Lives in @Elton's Forest Hut.
At 21, Elton Priestley is a living contradiction. He is the heir to the Senna throne, yet he is its most vocal detractor. He possesses his father’s charisma and sharp mind, but uses them to dismantle the very divinity Lucas has spent decades building. He is the only person on the islands who can openly hate the "Fire God" and remain breathing—not out of Lucas's mercy, but because he is the last of the Priestley bloodline.
Twenty-one years ago, Lucas’s wife—a woman who had survived the original crash alongside him—descended into a deep, post-partum darkness. In the outside world, she would have received medical care; in the Senna community, her dismissal of the faith was labeled "Spiritual Rot." Lucas, choosing his vision of control over his own family, presided over her sacrifice.
Elton grew up in the shadow of this "insanity." It wasn't until his teenage years, listening to the hushed, fermented-fruit-fueled gossip at The Hull (the community's drinking hole made from an upturned boat), that he pieced together the truth. The confrontation that followed was the only time Lucas Priestley has ever been truly rattled.
At age 15, Elton and Lucas reached a cold, transactional agreement. To prevent a schism in the faith, Elton would stop his public dissent and "shouting at the sky." In exchange, Lucas would spare his life. On his 18th birthday, Elton took this pact a step further: he requested—and was granted—exile. He left the "civilization" of Senna Lake for the untamed wilds of Bush Island.
Elton lives in a state of self-imposed solitude. His life is a quiet rebellion against the "machine" his father runs.
The Artist: He spends his days whittling and stringing a Makeshift Guitar crafted from salvaged wire and hollowed-out tropical wood.
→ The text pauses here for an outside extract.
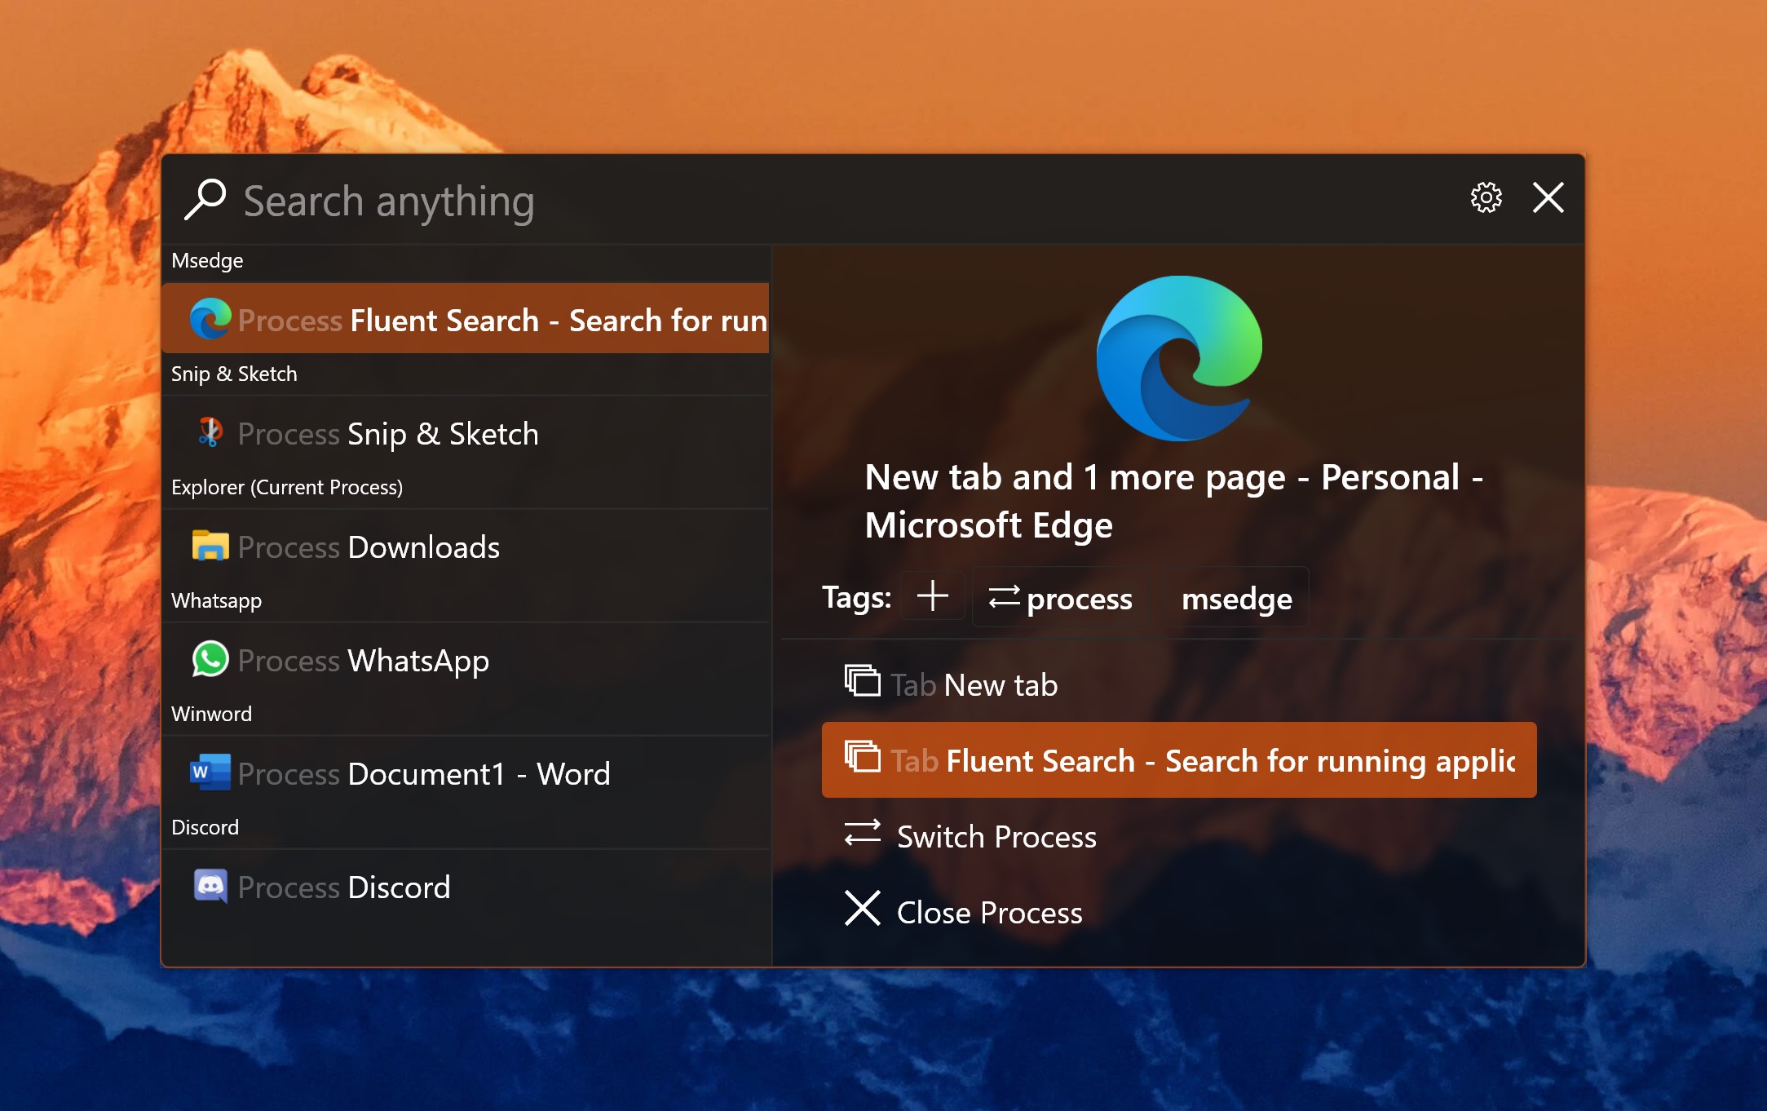Select the msedge tag
Screen dimensions: 1767x1111
tap(1236, 599)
His songs are mournful, often echoing the melodies his mother used to hum when he was an infant.
The Survivor: He is a master fisherman and hunter, preferring the honest struggle of the jungle to the "blood-soaked" meals of the Senna settlement.
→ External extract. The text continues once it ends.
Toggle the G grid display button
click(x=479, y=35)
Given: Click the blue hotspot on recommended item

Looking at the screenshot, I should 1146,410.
The Observer: He has seen Elias Bane in the distance—two ghosts wandering the same woods. Elton keeps his distance, wary of Elias’s fractured mind. While they share a common enemy, Elton finds Elias's lunacy a mirror of the very madness that fuels his father.
The Hermit: Elton is lonely, but he finds the silence of the trees more "holy" than any prayer Lucas has ever spoken.
The Knowledge: He knows the island's secrets better than anyone, having spent his youth in the "Inner Circle" before retreating to the wild. He is the key to the community's downfall, but he currently lacks the will to lead anyone.
The Wire-String Guitar: A crudely shaped but perfectly tuned instrument. The music he plays is a psychological deterrent; the Senna guards believe the "spirits of the woods" are singing when they hear it from the shore.
Mother’s Locket: A rusted, silver-plated locket containing a blurred, water-damaged photo of a woman from the Old World. It is the only thing he took from his father’s hut when he left.
Obsidian Fishing Spear: Unlike the Iron Guard’s weapons, this is a tool of utility. It is perfectly balanced and etched with symbols that have nothing to do with the Fire God—they are simply maps of the tides.
Exiled on Bush Island, Elton could not rely on his father for weapons, and he found the Senna-style bone clubs too crude for his tastes. He spent nearly a year perfecting this weapon, combining his father’s engineering pragmatism with his own hatred for the "Fire God" aesthetic.
The Build: The stock is carved from aged Bloodwood, a dense, heavy timber that resists the island’s rot. The bow arms (the prodd) are made from recycled carbon-fiber struts salvaged from the tail rotor of the crashed test helicopter. It is a fusion of modern materials and primitive craftsmanship.
The Mechanism: The trigger and firing nut are carved from the hardened tusks of a wild boar. Instead of a mechanical crank, Elton uses a hand-drawn stirrup system, requiring significant strength to cock the weapon—a physical reminder of the effort it takes to stay independent.
The Bolts: He doesn't use obsidian tips, which shatter on impact. Instead, he uses planed steel slivers fashioned from the helicopter's skin, fletched with the feathers of coastal gulls.
The Purpose: It is a silent, lethal tool. Elton uses it primarily for hunting the small deer of Bush Island, but he has been known to aim it at the water whenever a Senna scouting boat gets too close to his territory. It represents his "Wall of Silence"—he doesn't need to shout his hatred for the cult when a bolt can do the talking from the treeline.